Taking the line with "Entertainment (32, 1473)" as the first and the line with "career tips for job seekers (59, 1826)" as the last, set down exactly every line in that range from the entries below, and no more.

[[ Input records open ]]

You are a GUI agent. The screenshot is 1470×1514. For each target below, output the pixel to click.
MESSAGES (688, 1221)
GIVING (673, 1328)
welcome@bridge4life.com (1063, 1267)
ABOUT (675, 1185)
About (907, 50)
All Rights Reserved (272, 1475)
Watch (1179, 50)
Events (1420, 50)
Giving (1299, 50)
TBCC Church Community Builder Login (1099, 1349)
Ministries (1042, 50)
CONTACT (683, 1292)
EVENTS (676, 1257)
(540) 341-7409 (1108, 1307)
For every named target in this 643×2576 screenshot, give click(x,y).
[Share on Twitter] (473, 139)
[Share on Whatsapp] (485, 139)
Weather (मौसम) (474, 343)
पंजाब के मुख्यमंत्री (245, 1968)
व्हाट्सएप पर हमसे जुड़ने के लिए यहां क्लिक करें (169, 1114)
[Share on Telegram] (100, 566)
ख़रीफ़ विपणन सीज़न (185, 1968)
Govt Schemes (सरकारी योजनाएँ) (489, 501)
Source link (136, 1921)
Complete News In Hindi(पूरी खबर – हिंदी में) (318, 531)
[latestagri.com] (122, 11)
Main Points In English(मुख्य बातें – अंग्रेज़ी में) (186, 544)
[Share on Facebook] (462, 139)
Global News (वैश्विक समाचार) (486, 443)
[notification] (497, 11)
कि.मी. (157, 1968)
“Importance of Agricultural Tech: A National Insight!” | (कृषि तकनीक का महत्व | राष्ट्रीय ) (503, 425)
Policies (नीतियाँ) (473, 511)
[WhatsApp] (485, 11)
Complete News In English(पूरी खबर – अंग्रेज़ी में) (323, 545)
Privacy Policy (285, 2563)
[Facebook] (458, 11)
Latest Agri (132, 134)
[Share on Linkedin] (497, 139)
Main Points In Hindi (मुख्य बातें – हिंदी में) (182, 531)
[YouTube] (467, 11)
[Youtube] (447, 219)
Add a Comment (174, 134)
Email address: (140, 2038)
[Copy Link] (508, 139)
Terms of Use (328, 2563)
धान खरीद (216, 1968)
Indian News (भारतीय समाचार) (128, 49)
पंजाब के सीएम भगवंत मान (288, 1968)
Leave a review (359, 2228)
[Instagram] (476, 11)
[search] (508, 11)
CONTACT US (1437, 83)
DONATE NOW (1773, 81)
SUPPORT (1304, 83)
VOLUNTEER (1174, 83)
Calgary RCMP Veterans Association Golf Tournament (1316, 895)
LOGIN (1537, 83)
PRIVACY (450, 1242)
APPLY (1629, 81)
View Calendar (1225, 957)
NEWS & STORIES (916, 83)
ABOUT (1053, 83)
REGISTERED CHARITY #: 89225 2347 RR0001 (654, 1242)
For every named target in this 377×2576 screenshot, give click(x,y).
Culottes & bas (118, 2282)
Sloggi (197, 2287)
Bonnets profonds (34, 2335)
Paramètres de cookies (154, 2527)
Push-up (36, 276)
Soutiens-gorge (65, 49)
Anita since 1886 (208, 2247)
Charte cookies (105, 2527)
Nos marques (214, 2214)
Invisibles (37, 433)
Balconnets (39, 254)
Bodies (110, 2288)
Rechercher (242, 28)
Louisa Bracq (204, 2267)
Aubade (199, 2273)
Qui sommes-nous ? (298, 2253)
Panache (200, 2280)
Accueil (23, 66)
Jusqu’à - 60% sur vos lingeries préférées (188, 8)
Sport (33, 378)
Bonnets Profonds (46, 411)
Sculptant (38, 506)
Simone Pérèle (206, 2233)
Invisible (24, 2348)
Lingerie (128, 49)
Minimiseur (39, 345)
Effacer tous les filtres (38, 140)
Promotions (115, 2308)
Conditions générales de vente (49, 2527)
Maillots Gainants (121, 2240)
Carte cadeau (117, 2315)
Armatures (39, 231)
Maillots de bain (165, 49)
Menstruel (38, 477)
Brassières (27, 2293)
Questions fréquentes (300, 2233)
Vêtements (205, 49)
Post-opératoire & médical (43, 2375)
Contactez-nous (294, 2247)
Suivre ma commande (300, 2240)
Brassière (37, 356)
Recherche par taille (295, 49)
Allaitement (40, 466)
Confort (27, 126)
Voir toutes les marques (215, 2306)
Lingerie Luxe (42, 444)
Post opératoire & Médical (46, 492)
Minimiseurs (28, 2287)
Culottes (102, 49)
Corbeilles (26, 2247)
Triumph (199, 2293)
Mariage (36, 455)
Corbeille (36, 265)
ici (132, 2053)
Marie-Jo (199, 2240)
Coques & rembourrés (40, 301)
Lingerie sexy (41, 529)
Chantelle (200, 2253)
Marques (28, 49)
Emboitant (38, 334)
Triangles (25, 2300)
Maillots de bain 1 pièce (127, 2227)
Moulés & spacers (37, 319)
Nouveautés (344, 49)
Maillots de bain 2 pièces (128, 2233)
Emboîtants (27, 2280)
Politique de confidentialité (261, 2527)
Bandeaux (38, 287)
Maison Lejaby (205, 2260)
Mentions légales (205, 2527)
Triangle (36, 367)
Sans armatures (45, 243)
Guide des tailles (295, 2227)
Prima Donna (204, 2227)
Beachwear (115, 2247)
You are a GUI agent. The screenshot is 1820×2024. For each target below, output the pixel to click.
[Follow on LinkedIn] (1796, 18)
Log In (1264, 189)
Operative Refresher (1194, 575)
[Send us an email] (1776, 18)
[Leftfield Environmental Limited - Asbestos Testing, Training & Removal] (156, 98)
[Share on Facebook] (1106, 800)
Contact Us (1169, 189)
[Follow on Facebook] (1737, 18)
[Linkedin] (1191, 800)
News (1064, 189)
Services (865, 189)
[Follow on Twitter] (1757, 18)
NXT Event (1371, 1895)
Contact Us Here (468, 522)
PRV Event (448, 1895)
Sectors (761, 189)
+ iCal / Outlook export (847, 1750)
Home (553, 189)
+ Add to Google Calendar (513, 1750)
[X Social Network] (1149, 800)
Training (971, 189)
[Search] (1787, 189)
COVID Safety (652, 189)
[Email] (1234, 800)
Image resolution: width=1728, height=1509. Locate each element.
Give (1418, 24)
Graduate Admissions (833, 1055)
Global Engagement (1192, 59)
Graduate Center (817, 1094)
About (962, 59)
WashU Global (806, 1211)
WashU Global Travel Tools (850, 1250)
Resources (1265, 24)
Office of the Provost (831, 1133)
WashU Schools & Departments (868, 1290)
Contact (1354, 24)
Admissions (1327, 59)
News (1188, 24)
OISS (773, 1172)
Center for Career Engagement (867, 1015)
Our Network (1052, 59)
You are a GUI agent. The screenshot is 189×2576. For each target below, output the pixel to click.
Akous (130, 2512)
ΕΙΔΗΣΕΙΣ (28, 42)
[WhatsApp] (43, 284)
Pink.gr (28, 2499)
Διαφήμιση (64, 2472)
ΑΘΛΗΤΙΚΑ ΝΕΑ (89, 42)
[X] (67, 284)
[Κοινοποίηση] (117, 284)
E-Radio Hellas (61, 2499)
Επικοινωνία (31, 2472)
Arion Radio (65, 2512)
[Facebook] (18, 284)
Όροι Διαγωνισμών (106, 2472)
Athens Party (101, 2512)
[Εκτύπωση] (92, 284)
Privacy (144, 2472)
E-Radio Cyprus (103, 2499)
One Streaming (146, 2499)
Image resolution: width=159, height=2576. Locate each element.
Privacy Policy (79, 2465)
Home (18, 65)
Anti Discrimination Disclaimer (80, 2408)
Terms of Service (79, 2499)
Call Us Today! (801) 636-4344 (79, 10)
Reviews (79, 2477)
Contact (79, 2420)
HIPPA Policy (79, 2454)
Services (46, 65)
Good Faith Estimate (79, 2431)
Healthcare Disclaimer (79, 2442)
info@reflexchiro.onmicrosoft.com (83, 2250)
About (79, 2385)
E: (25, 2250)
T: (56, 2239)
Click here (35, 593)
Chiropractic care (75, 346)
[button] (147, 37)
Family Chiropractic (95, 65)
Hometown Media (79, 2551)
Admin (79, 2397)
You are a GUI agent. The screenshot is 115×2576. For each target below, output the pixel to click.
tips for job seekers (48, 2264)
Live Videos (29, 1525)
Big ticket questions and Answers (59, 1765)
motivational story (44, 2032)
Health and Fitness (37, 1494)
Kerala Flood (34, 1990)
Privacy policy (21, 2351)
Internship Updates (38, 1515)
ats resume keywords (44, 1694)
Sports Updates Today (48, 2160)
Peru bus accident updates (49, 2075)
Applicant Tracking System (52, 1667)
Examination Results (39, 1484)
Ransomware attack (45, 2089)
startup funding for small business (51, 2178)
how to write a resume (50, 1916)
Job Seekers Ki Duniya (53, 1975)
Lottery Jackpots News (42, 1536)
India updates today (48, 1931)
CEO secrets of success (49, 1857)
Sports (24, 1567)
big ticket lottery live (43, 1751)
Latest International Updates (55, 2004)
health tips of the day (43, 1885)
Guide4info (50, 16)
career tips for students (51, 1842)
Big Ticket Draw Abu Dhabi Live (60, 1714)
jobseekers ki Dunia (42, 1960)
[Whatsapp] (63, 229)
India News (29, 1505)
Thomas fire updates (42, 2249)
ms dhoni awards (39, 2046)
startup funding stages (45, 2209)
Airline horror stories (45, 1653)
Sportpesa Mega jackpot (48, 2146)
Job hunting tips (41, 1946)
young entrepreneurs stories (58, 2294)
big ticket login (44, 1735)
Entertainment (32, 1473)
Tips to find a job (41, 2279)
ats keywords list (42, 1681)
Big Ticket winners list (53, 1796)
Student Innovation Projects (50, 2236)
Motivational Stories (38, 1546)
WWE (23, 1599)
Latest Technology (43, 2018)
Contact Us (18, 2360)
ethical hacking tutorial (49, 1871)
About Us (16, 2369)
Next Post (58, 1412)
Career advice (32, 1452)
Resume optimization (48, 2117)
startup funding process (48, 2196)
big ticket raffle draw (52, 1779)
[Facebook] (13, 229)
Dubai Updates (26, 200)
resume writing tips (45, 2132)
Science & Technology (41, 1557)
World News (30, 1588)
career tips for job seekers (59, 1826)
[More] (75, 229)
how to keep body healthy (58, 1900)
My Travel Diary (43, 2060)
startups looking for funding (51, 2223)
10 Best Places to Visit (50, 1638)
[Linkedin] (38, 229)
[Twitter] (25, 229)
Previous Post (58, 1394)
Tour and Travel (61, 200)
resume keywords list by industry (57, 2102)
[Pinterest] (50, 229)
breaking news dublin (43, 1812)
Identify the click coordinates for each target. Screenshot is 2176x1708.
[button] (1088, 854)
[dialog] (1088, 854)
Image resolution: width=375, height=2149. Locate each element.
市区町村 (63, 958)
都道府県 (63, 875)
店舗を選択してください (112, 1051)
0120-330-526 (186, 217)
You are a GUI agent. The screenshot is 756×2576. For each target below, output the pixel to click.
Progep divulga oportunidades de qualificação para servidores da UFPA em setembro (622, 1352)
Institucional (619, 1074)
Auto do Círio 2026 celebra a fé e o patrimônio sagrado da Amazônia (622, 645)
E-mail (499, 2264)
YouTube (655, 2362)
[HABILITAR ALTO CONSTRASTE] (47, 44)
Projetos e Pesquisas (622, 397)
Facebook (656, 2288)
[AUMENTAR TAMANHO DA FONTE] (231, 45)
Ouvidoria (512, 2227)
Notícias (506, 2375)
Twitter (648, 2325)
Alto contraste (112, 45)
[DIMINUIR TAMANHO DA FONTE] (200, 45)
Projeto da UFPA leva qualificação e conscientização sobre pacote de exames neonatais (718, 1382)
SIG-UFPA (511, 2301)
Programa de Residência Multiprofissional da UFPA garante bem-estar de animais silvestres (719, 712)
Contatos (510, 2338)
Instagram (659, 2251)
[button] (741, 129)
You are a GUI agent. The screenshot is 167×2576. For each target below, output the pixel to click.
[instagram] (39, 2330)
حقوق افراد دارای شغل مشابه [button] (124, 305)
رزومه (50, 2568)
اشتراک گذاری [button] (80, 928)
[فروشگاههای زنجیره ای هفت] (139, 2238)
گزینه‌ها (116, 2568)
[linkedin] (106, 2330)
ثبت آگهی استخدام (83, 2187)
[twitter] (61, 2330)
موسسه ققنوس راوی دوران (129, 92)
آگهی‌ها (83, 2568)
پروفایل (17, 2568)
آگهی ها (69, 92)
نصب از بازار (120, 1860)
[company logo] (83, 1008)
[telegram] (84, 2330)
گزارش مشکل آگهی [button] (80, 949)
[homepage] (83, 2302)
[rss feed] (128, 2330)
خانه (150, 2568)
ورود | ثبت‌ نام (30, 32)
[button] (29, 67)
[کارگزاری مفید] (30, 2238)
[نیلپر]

[[ Input records closed ]]

Response to this exercise
Entertainment (32, 1473)
Tips to find a job (41, 2279)
ats keywords list (42, 1681)
Big Ticket winners list (53, 1796)
Student Innovation Projects (50, 2236)
Motivational Stories (38, 1546)
WWE (23, 1599)
Latest Technology (43, 2018)
Contact Us (18, 2360)
ethical hacking tutorial (49, 1871)
About Us (16, 2369)
Next Post (58, 1412)
Career advice (32, 1452)
Resume optimization (48, 2117)
startup funding process (48, 2196)
big ticket raffle draw (52, 1779)
[Facebook] (13, 229)
Dubai Updates (26, 200)
resume writing tips (45, 2132)
Science & Technology (41, 1557)
World News (30, 1588)
career tips for job seekers (59, 1826)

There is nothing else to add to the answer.